[[ GIVEN DATA open ]]

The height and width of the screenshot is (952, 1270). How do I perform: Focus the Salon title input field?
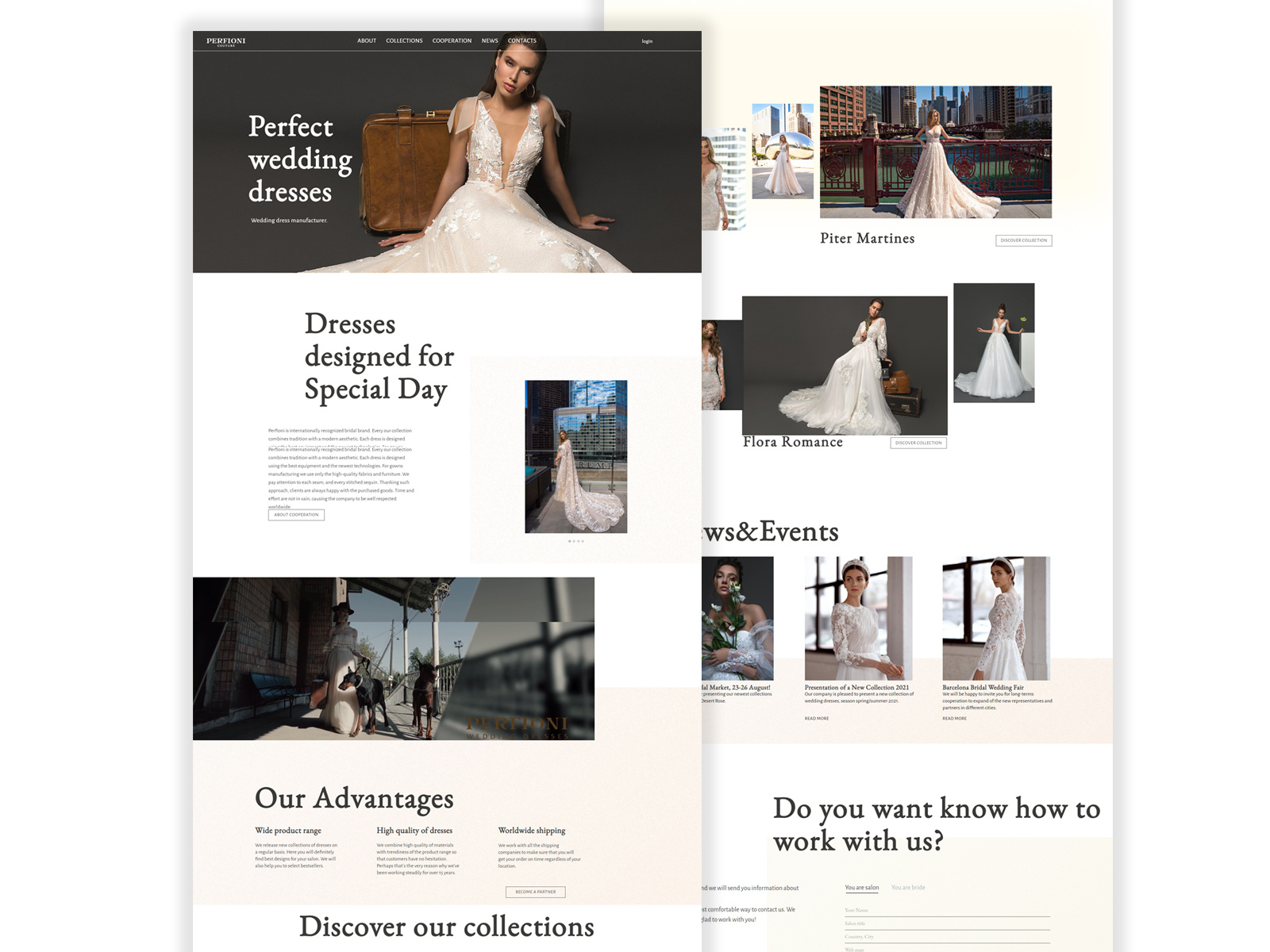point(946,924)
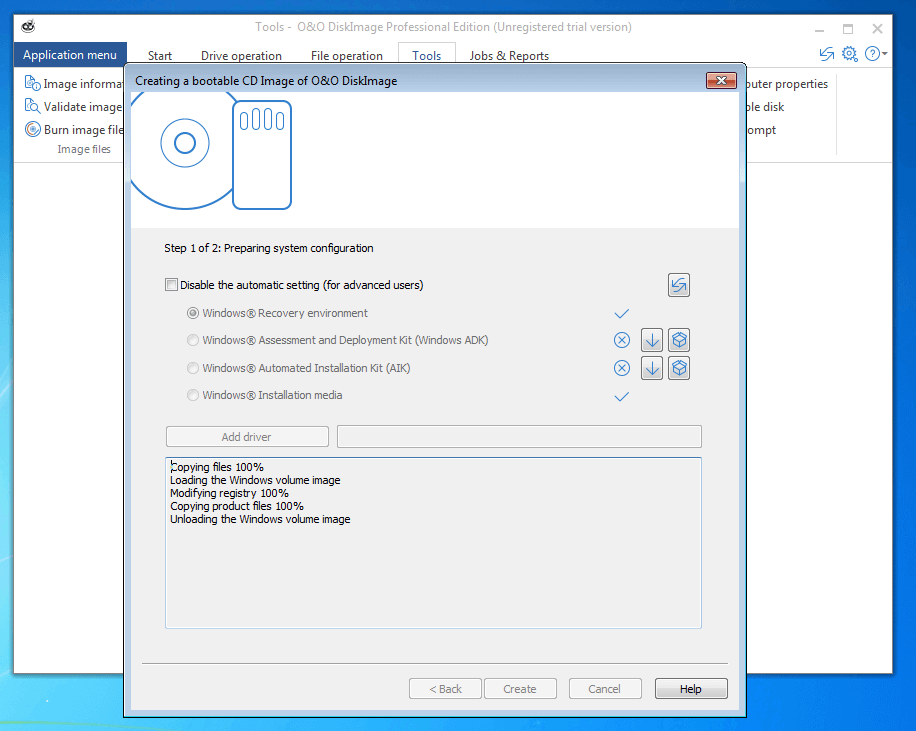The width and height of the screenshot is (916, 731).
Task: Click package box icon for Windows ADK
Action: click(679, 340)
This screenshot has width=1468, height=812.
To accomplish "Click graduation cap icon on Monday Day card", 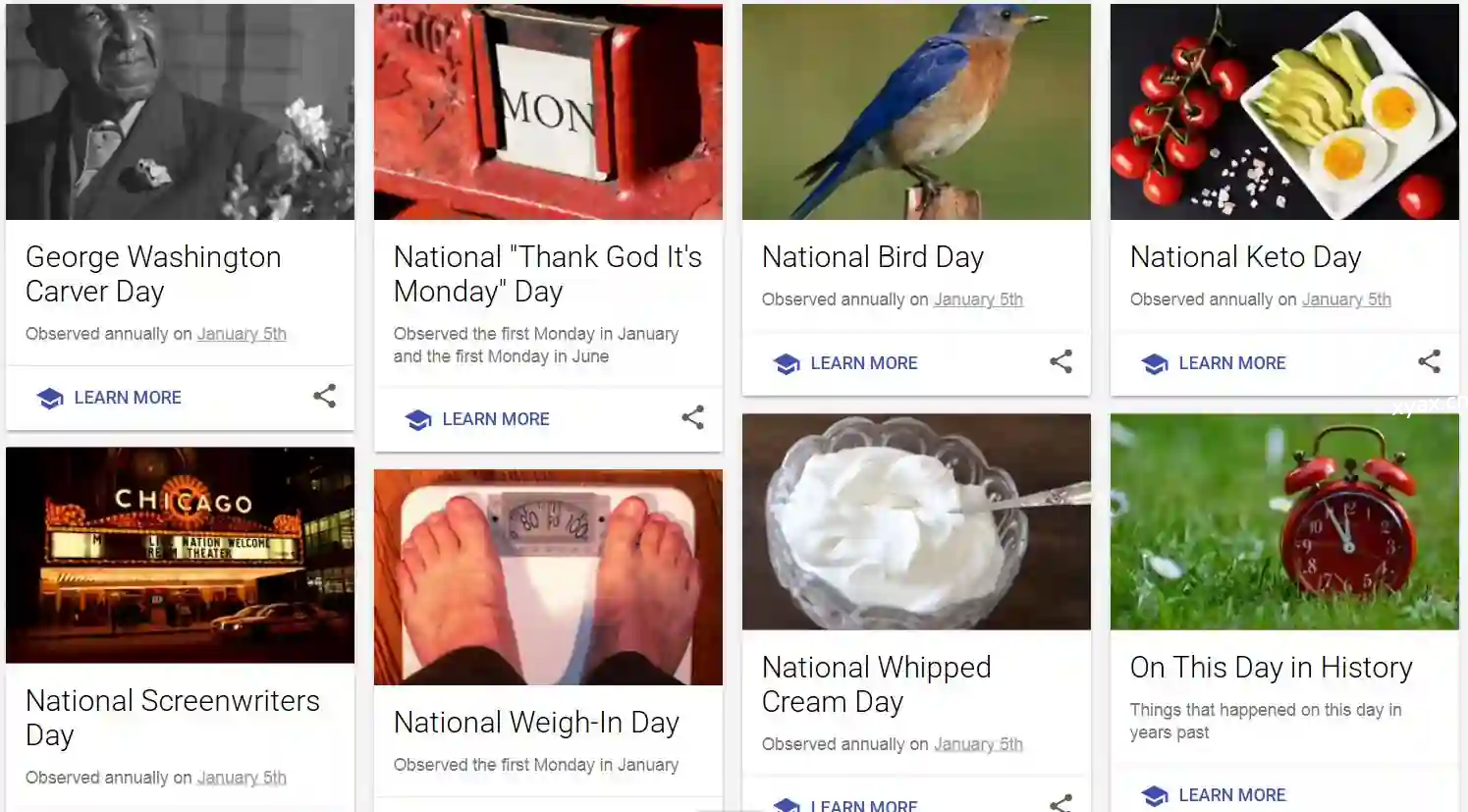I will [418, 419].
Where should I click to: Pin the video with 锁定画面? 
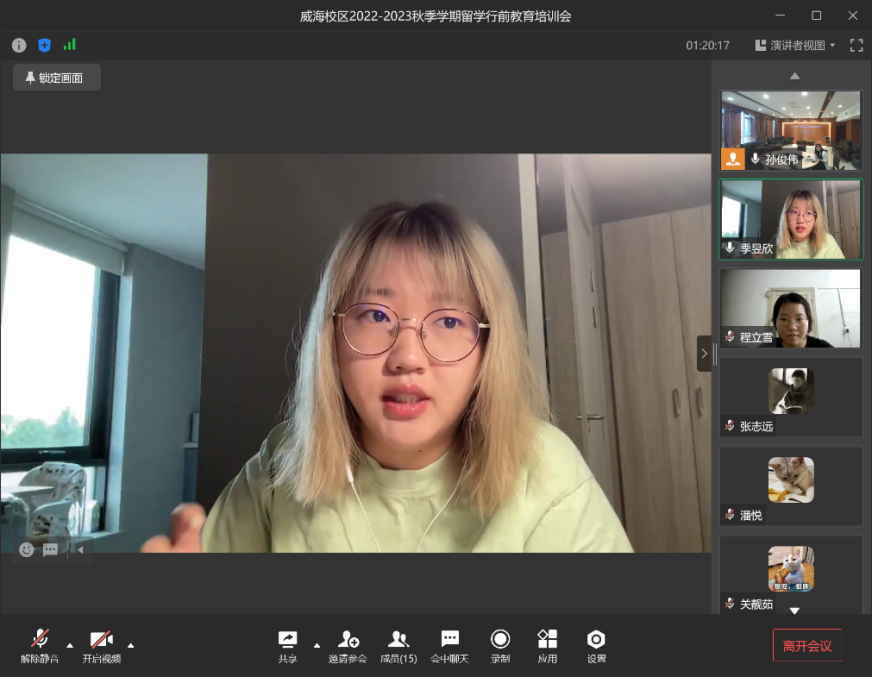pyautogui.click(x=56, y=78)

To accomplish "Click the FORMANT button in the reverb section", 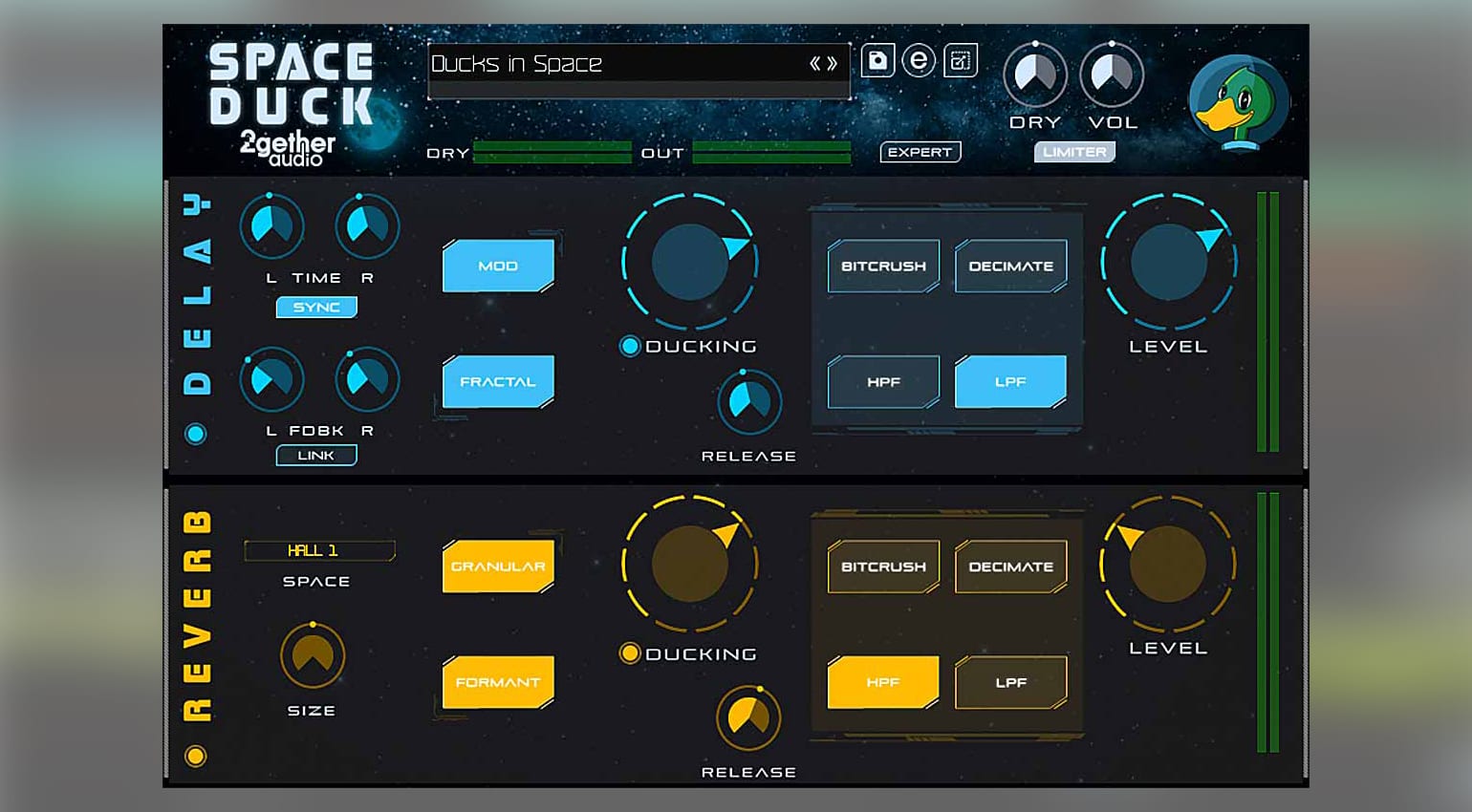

[[ GIVEN DATA closed ]]

## TASK PROMPT
Quote, exactly and only, the lines from the first line of the data above through the line containing "This screenshot has width=1468, height=812.". The pictures do not belong in it.

## ANSWER BOX
The height and width of the screenshot is (952, 1270). How do I perform: Focus the Salon title input field?
point(946,924)
The width and height of the screenshot is (916, 731).
Task: Click package box icon for Windows ADK
Action: click(679, 340)
This screenshot has width=1468, height=812.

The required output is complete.